■ **Task description**:
Will you scale the listing from its first line through the line with "pos(333,72)", both included, and give those lines again, requests and all? Multiply every coordinate in the answers by 2.55 and round to whole numbers, halves up.

## START Data entries

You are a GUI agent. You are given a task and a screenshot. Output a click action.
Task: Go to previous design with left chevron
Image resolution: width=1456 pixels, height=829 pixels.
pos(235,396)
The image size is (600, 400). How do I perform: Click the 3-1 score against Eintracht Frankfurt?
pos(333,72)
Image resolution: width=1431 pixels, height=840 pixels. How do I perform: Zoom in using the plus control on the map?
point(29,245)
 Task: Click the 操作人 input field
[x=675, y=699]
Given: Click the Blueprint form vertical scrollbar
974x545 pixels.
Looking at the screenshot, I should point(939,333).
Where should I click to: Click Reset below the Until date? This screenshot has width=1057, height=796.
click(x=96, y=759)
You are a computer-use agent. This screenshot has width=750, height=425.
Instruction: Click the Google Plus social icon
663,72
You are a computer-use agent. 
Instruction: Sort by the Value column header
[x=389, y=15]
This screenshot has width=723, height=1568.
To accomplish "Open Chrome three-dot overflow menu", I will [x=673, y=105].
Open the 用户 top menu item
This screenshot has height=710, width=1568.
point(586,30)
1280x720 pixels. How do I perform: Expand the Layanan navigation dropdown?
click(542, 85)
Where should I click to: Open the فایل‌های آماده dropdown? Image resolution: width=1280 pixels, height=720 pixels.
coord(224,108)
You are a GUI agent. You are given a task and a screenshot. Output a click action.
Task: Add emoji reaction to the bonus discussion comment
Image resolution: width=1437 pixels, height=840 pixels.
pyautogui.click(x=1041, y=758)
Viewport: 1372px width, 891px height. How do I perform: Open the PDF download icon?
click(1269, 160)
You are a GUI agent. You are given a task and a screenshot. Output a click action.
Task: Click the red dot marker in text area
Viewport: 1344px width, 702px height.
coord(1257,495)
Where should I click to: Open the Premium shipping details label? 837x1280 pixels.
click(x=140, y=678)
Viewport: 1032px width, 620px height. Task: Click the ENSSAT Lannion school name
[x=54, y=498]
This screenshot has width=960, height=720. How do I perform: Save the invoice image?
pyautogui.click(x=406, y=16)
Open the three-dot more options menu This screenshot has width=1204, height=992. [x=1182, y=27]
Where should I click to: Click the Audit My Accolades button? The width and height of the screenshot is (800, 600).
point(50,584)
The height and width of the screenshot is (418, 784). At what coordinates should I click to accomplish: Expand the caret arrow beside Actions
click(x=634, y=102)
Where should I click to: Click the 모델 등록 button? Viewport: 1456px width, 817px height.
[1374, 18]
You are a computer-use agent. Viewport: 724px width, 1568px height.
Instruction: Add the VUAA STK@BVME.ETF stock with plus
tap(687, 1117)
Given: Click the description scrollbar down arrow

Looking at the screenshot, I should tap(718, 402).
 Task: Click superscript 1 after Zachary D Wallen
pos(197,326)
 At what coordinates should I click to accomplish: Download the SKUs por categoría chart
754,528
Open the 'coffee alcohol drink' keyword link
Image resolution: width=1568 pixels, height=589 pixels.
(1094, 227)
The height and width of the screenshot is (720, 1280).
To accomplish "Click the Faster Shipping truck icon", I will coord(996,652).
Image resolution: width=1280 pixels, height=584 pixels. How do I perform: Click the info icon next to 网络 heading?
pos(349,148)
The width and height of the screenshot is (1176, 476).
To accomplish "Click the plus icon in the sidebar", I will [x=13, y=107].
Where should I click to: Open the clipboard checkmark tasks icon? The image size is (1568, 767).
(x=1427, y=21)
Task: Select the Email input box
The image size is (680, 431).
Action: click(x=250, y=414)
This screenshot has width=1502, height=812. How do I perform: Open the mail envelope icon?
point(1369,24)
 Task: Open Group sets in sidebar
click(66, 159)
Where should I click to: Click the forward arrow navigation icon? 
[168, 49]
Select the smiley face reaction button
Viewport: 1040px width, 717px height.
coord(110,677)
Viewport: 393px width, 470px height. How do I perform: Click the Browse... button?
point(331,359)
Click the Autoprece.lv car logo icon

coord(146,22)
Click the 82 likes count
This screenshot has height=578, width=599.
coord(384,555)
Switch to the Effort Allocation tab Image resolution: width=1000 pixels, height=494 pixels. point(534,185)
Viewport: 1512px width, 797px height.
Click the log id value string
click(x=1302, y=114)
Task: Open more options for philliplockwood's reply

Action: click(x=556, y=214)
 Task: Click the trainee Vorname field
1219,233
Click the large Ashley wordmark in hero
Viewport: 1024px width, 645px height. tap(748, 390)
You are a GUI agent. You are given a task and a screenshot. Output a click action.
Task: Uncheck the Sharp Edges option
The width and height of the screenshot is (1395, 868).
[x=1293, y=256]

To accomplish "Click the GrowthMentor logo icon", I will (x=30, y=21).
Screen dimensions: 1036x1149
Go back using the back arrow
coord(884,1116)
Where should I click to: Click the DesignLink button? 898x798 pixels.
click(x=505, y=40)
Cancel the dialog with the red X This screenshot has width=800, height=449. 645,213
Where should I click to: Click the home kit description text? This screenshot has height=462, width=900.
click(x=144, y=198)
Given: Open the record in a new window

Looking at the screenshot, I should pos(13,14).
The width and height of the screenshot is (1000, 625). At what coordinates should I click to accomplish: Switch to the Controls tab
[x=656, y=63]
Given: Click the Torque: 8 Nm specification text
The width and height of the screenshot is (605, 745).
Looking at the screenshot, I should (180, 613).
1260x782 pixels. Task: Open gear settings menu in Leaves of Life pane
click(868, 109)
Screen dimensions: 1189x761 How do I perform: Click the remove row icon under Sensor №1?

## END Data entries

■ **The output**:
You are a GUI agent. You are given a task and a screenshot. Output a click action.
Task: Go to previous design with left chevron
Image resolution: width=1456 pixels, height=829 pixels.
pos(599,1010)
The image size is (600, 400). How do I perform: Click the 3-1 score against Eintracht Frankfurt?
pos(849,184)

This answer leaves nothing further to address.